Pendent Appellate Jurisdiction: An Opportunity for Review of a 12(b)(6) Denial in a Rule 23(f) Appeal
Just as an erroneous standing analysis can lead to an erroneous class certification decision, so too can an erroneous ruling at the 12(b)(6) stage. See Elegant Massage, LLC v. State Farm Mut. Auto. Ins. Co., 95 F.4th 181 (4th Cir. 2024). Although a denial of a motion to dismiss is usually not immediately appealable, Elegant Massage shows how Rule 23(f) appeals from certification orders may afford an opportunity to challenge a trial court’s denial of a motion to dismiss.
Due to emergency orders issued during the pandemic, Elegant Massage, which operated a massage parlor in Virginia, had to temporarily cease operations. Elegant Massage filed a claim with its insurance company, State Farm, for loss of business income under its “all risk” commercial property policy. The coverage included “loss of income” sustained during “suspension” of operations during any “period of restoration.” To qualify for “loss of income” coverage, the policy required that the “suspension” be caused by “accidental direct physical loss” to the covered property. State Farm denied the claim on the ground that Elegant Massage voluntarily closed before any Virginia emergency executive order went into place and there was no known damage to the covered property.
Elegant Massage filed a putative class action against State Farm for breach of contract and breach of the duty of good faith and fair dealing. State Farm moved to dismiss, arguing that Elegant Massage did not allege “accidental direct physical loss” to the covered property. The district court denied the motion to dismiss, concluding “direct physical loss” could mean that the covered property was uninhabitable or inaccessible because of intangible sources. The district court certified a class of all persons and entities in Virginia with a businessowners’ insurance policy issued by State Farm whose policies were in effect between March and June 2020.

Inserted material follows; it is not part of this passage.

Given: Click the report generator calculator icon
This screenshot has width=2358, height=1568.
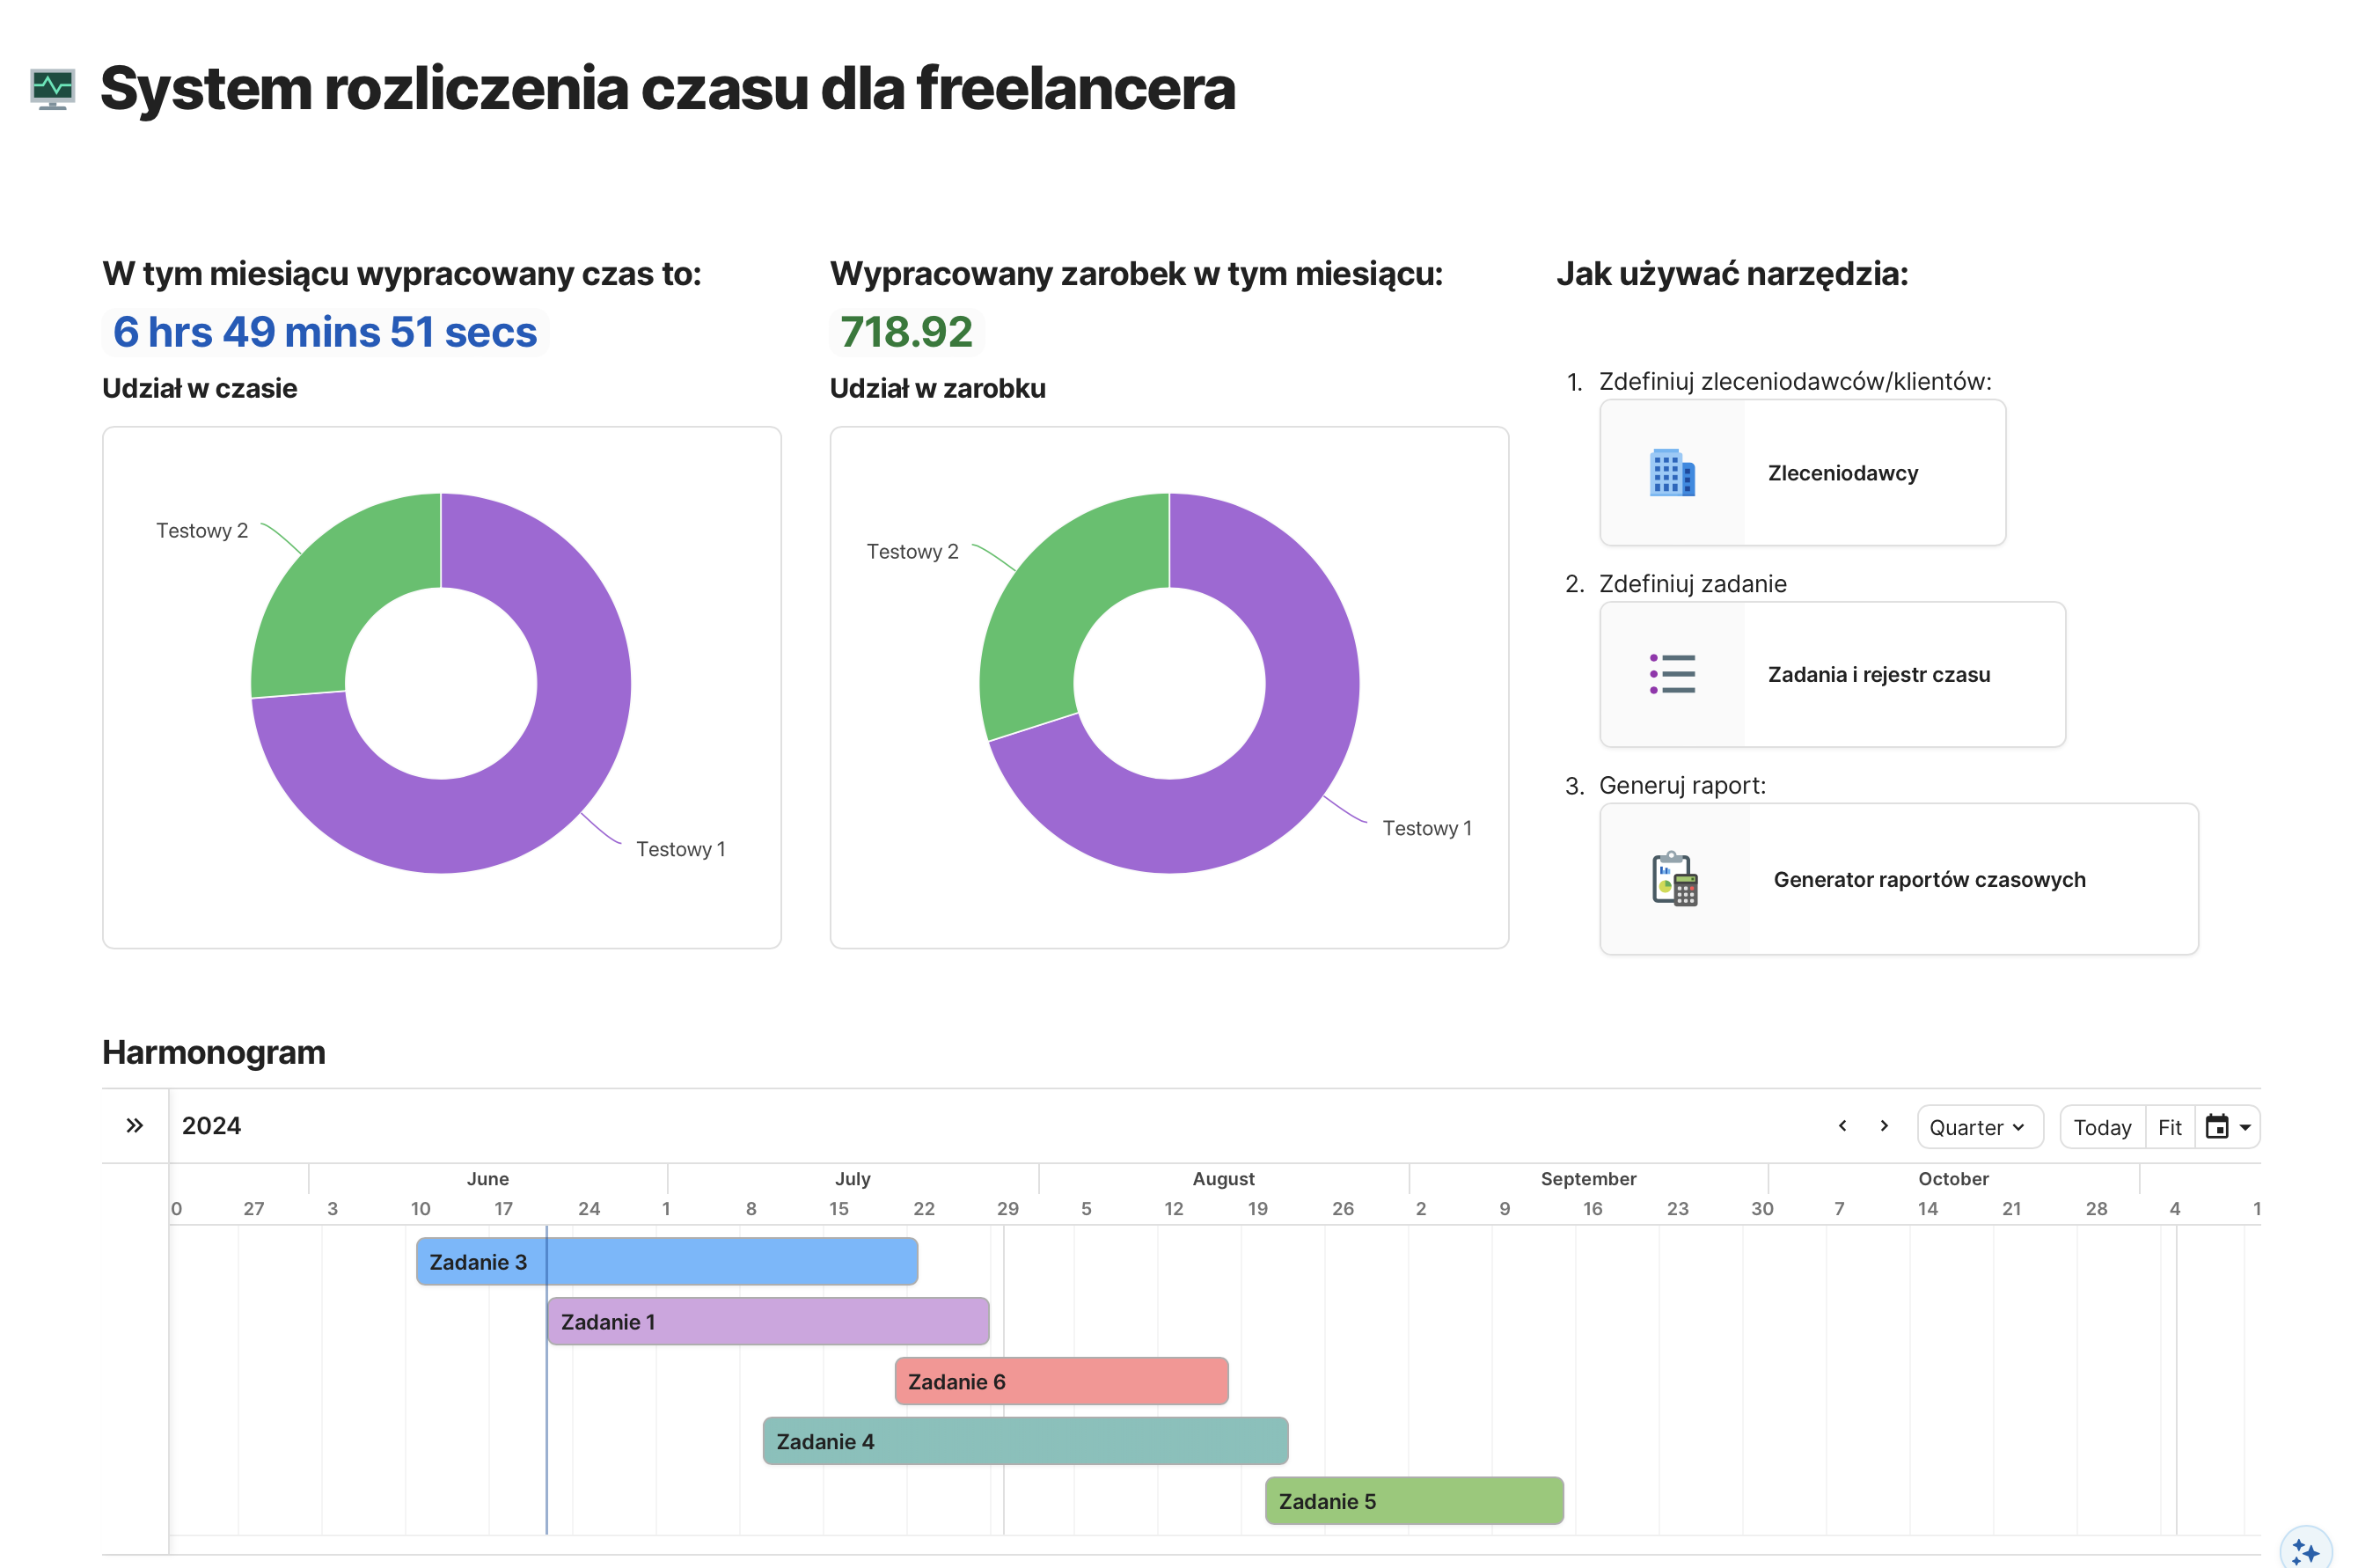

The Fourth Circuit granted immediate review of the class certification order under Rule 23(f) and considered whether it had pendent appellate jurisdiction to review the denial of State Farm’s motion to dismiss. Under the doctrine of pendent appellate jurisdiction, an appellate court may review an issue not otherwise subject to immediate appeal when that issue is “so interconnected” with an issue properly raised on appeal so as to warrant concurrent review. The majority concluded that it was appropriate to exercise pendent appellate jurisdiction and reversed the denial of the defendant’s motion to dismiss. The majority explained that the dismissal order and certification order were interconnected because the district court’s denial of State Farm’s motion to dismiss and resulting assumptions underlying its class certification order conflicted with Fourth Circuit precedent addressing nearly identical language in a different insurance policy. The court reversed the class certification order and remanded to the district court with instructions to dismiss the case.
Conclusion
In sum, the Fourth Circuit handed down a number of class certification decisions in 2024. While each case is unique, there are a few key takeaways:
- Plaintiffs must demonstrate a logical method of identifying class members (except in Rule 23(b)(2) classes where the “ascertainability” requirement does not apply).

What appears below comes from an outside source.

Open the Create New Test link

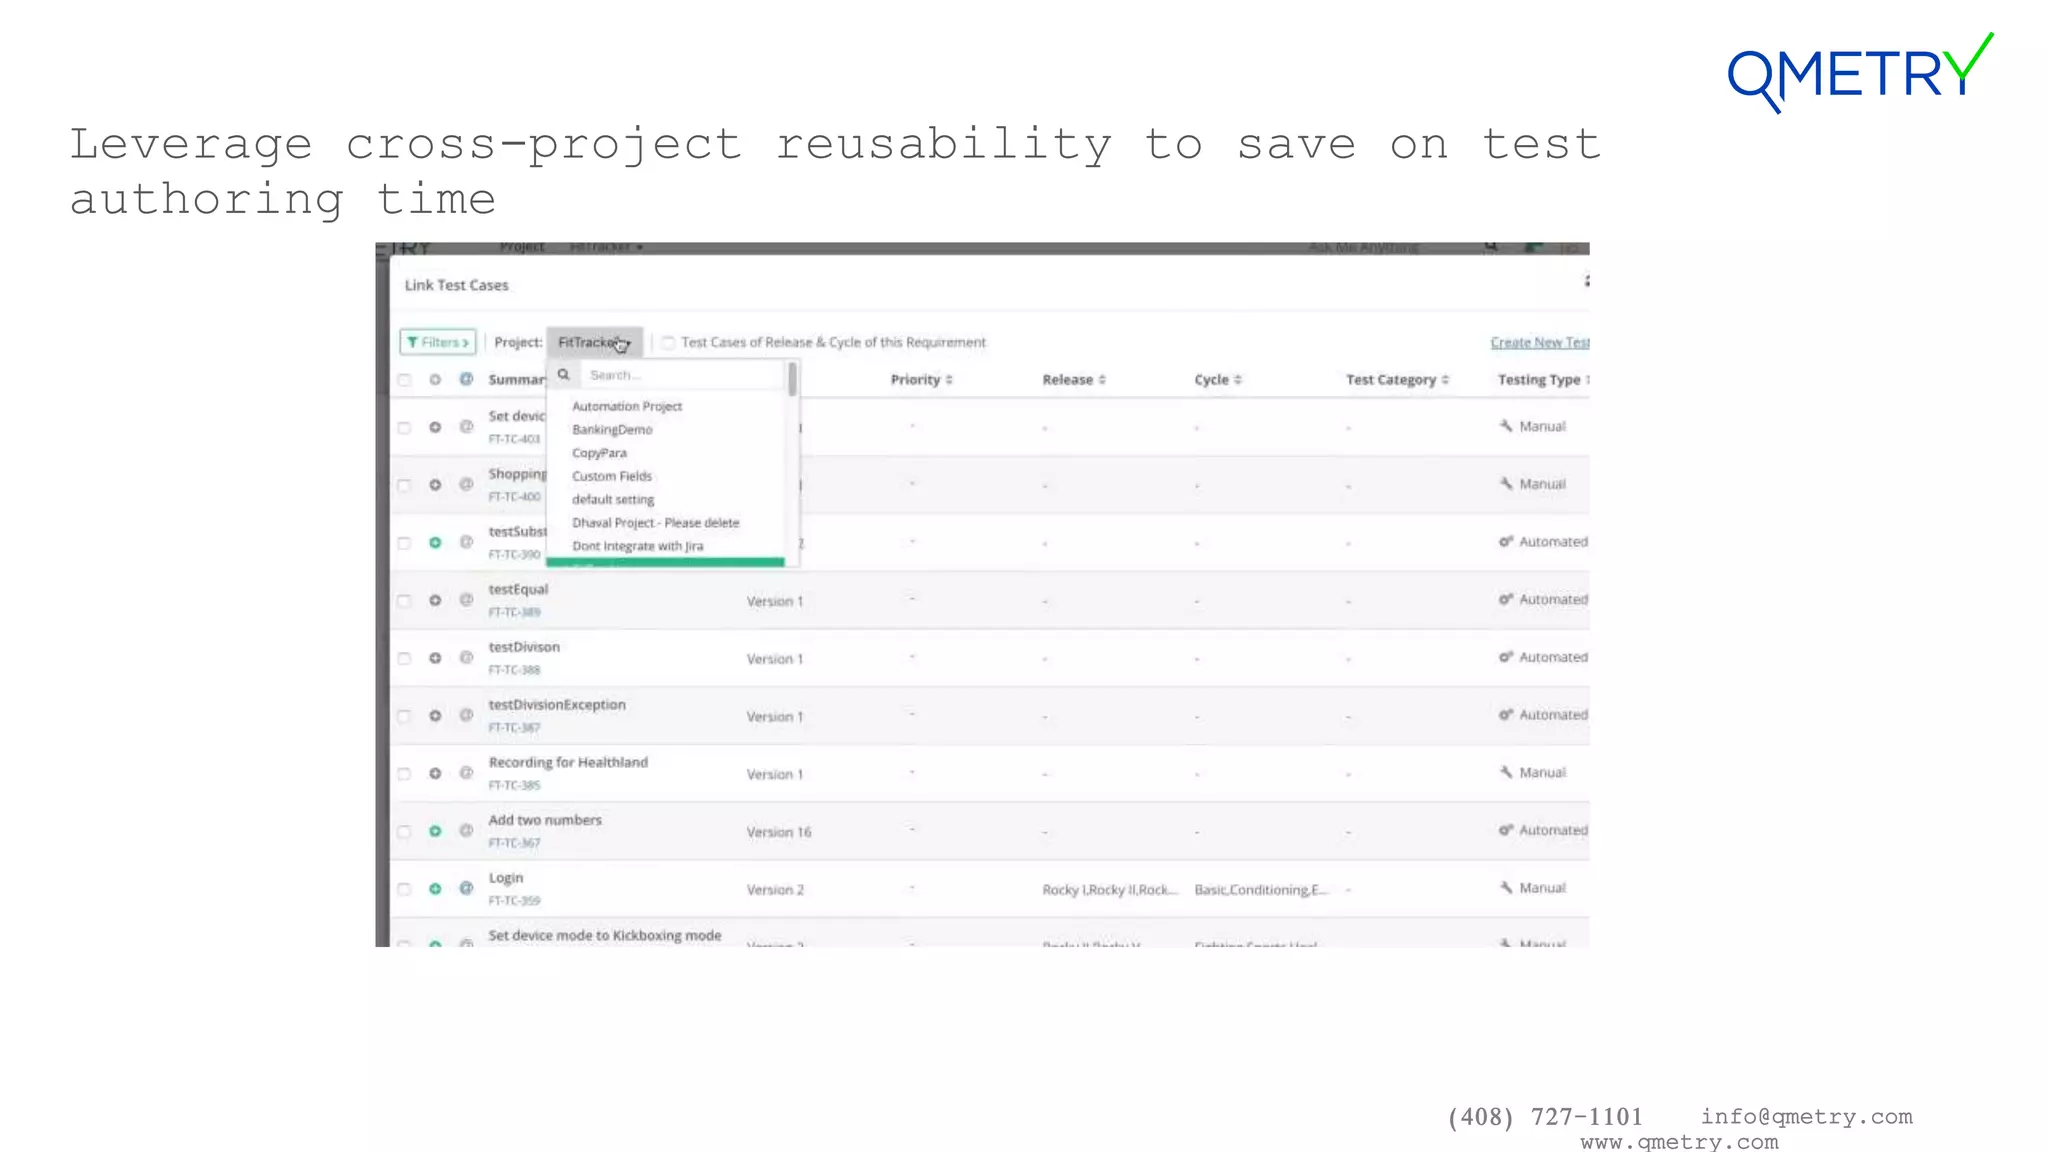(x=1539, y=342)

- The Supreme Court’s decision in Dukes requires plaintiffs to show a common injury and not just a common statutory violation, and plaintiffs cannot rely on generalized allegations of common company policy.
- Standing issues can matter at class certification.
- Pendent appellate jurisdiction may be available to obtain review of earlier orders in a Rule 23(f) appeal.
We will see what 2025 has in store for class action litigants at the Fourth Circuit.